UPDATED 20:03 EDT / FEBRUARY 03 2019

BLOCKCHAIN

$190M in cryptocurrency vanishes in potential QuadrigaCX exchange ‘exit scam’

Some $190 million in customer funds consisting of both cryptocurrency and regular money is apparently gone in what appears to be an “exit scam” involving Canadian exchange QuadrigaCX.

In one of the most fanciful stories ever told in relation to a crypto exchange, the company claims that 30-year-old founder Gerald Cotten (pictured) had died of Crohns Disease while in India and that he was the only person who had access to the exchange’s cold storage wallets. Put more simply, the company claims it can’t get access to the funds.

“We have thousands of wallet addresses known to belong to QuadrigaCX and are investigating the bizarre and, frankly, unbelievable story of the founder’s death and lost keys,” Kraken Inc. Chief Executive Officer Jesse Powell told CCN. “I’m not normally calling for subpoenas but if the Royal Canadian Mounted Police are looking into this, contact Kraken.”

According to a filing from the company Jan. 31, QuadrigaCX held about 26,500 bitcoin, 11,000 Bitcoin Cash, 11,000 Bitcoin Cash SV, 35,000 Bitcoin Gold, 200,000 Litecoin and 430,000 Ethereum collectively worth about $147 million. The remaining balance of $43 million consists of fiat currency held in bank accounts, a number of which the exchange claims have been suspended pending a court hearing.

The likelihood of the lost-key scenario has quickly started to unravel, with various reports of cryptocurrency being moved out of wallets run the company, something that would be impossible without access. On a Reddit thread, a user details multiple cases of Litecoin being moved from wallets owned by QuadrigaCX after the founder was supposed to have died.

It another sign of a potential scam, one researcher claims that the exchange never held the amount of bitcoin it claimed and instead enlisted the use of fractional reserves to service its customers, using client deposits to issue withdrawals.
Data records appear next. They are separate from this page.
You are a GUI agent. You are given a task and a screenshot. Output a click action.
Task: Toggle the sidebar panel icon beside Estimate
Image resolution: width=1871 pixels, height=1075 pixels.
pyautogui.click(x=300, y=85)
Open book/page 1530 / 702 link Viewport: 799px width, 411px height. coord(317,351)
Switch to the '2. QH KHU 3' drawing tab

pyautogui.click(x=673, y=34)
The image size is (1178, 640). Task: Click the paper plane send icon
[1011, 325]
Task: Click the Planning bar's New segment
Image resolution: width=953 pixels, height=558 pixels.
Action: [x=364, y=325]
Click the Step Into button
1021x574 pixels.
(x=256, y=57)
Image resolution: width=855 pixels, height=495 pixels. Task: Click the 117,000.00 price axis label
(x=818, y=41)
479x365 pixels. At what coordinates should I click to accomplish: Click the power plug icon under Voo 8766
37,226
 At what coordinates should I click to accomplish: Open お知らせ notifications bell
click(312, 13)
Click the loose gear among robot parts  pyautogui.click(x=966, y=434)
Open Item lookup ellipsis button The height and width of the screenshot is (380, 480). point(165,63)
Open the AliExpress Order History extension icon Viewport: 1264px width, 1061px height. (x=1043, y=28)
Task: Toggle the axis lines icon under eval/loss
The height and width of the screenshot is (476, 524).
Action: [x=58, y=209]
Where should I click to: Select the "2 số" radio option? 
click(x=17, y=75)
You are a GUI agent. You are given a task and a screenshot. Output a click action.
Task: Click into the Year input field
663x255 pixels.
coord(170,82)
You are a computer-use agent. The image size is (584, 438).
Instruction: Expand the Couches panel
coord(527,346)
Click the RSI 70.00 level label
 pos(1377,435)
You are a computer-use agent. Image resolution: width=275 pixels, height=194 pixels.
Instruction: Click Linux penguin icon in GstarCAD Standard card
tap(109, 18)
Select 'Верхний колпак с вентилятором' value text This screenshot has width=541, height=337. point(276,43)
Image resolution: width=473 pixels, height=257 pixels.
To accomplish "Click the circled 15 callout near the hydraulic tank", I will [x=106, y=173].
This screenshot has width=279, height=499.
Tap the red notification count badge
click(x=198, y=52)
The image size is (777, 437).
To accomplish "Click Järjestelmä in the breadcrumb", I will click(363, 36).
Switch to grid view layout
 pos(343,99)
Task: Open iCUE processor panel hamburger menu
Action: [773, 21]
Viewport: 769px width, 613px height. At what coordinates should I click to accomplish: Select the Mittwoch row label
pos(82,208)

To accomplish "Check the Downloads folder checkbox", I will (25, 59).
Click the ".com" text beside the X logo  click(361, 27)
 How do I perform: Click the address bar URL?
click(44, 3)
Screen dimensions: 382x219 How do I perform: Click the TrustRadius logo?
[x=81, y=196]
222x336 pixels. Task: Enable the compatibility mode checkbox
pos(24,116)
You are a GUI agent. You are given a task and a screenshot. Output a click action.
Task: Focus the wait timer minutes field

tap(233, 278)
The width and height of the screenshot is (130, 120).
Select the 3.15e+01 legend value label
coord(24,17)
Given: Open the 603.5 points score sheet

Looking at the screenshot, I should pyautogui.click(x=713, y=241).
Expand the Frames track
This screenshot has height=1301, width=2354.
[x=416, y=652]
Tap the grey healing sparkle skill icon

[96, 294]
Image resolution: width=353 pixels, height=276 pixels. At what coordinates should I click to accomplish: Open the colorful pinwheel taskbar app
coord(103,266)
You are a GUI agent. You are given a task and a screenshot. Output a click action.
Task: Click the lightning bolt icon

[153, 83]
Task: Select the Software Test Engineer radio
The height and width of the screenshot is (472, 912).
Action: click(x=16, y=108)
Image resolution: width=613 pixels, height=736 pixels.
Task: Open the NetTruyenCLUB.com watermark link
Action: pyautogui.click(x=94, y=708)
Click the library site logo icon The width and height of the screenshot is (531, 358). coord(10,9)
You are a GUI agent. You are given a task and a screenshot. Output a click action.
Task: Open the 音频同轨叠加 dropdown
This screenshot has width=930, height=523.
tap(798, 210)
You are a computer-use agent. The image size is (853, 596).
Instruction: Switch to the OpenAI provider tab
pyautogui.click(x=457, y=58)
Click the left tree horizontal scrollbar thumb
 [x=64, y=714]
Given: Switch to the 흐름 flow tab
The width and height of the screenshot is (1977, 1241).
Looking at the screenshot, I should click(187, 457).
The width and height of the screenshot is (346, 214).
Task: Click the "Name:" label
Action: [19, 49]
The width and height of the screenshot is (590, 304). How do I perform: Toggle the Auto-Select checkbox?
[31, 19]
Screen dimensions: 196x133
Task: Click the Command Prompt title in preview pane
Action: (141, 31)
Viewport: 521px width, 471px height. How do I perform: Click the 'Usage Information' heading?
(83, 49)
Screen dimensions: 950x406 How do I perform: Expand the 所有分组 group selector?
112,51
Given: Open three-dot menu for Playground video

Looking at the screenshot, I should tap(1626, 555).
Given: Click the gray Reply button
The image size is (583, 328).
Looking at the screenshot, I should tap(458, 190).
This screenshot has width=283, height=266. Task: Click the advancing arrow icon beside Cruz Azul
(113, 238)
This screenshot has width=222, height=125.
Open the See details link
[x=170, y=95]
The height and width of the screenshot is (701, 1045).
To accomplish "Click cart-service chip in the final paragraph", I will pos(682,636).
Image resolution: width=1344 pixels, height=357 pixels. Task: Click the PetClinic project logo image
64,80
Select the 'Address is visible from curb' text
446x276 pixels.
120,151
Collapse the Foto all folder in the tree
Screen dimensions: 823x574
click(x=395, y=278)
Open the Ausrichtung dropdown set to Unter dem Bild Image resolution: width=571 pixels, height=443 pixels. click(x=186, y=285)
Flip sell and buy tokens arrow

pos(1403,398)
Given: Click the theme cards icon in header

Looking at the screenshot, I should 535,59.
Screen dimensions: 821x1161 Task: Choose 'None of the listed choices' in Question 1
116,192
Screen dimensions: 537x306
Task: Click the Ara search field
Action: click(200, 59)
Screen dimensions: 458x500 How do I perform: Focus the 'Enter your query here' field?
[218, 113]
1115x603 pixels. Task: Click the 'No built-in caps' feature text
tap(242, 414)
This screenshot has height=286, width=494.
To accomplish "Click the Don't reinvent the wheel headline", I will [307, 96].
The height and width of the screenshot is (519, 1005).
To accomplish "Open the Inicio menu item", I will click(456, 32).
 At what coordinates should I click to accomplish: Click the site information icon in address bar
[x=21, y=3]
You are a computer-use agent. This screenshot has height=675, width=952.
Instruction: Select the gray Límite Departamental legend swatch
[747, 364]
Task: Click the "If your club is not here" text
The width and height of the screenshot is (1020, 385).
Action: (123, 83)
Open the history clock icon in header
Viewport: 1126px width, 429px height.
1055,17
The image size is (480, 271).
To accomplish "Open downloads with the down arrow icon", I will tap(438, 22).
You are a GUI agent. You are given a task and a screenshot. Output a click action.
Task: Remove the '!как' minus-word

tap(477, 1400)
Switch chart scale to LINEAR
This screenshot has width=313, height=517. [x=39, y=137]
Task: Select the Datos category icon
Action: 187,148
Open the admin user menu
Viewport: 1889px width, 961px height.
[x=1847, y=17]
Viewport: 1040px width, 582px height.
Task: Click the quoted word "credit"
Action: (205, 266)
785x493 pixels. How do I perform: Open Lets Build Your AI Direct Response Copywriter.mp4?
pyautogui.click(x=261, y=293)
Ultimately it will be up to the courts to decide whether QuadrigaCX is lying or not, but most researchers believe it is.

“The people trying to pull off a QuadrigaCX exit scam could actually be the family and other employees, by hiding the fact that the cold wallet keys are known,” bitcoin analyst Peter Todd told CCN. “Not saying this is happening, but need to consider all possibilities fairly in the investigation.”